A plot of truncation threshold vs runtime in seconds (lower is better):

plot(trunc_coeffs, times, xscale=:log10, yscale=:log10, marker=:o, label="With coefficient truncation", xticks=sort(trunc_coeffs), ylabel="Runtime [s]", xlabel="Truncation Threshold", yticks=10.0 .^ (-4:1:0), legend=:bottomleft)
hline!([exact_time], color="grey", label="Exact computation", linestyle=:dash, lw=2)

svg

And finally, plot the error against the runtime. This tells you, if you need the result to x accuraccy, you will need y time.

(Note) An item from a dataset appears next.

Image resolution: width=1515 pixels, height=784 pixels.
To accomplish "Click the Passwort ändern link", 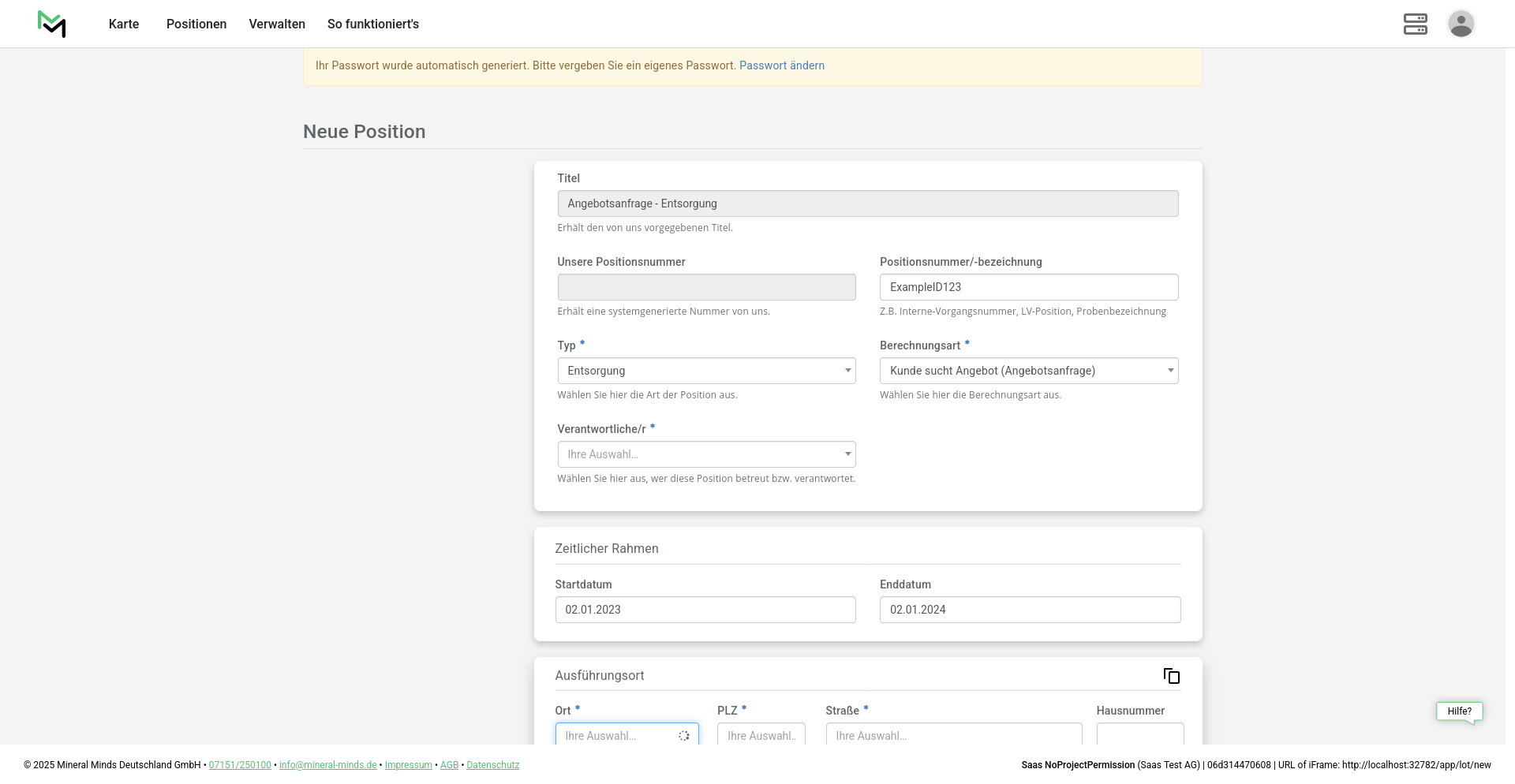I will pyautogui.click(x=781, y=65).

plot(abs_errors, times, xscale=:log10, marker=:o, yscale=:log10, label="With coefficient truncation", xticks=10.0 .^ (-10:2:0), xlabel="Error", ylabel="Runtime [s]", yticks=10.0 .^ (-4:1:0), legend=:bottomleft)
hline!([exact_time], color="grey", label="Exact computation", linestyle=:dash, lw=2)

svg

This highlights a very important concept: There is a time vs accuracy trade-off where one can get away with orders of magnitude less computing resources compared to exact results if one is happy with a certain error. The problem: You may never know what the exact result is, and thus you won't truly know how accurate the results are. You have to check for "convergence", which is a stabilization of the result as you lower the truncation. See for example this plot of the expectation value without the exact value for reference:

plot(trunc_coeffs, expectations, xscale=:log10, marker=:o, label="", xticks=sort(trunc_coeffs), xlabel="Truncation Threshold", ylabel="Expectation Value", legend=:topleft)

svg

An important note about this notebook: The runtime and errors for different combinations of observable, circuit, and initial state vary tremedously. Truly challenging simulations may require min_abs_coefficient below 1e-6 or max_weight significantly above 10. This will require heavy compute and perhaps new truncation rules or Pauli merging strategies (but this is left for another tutorial).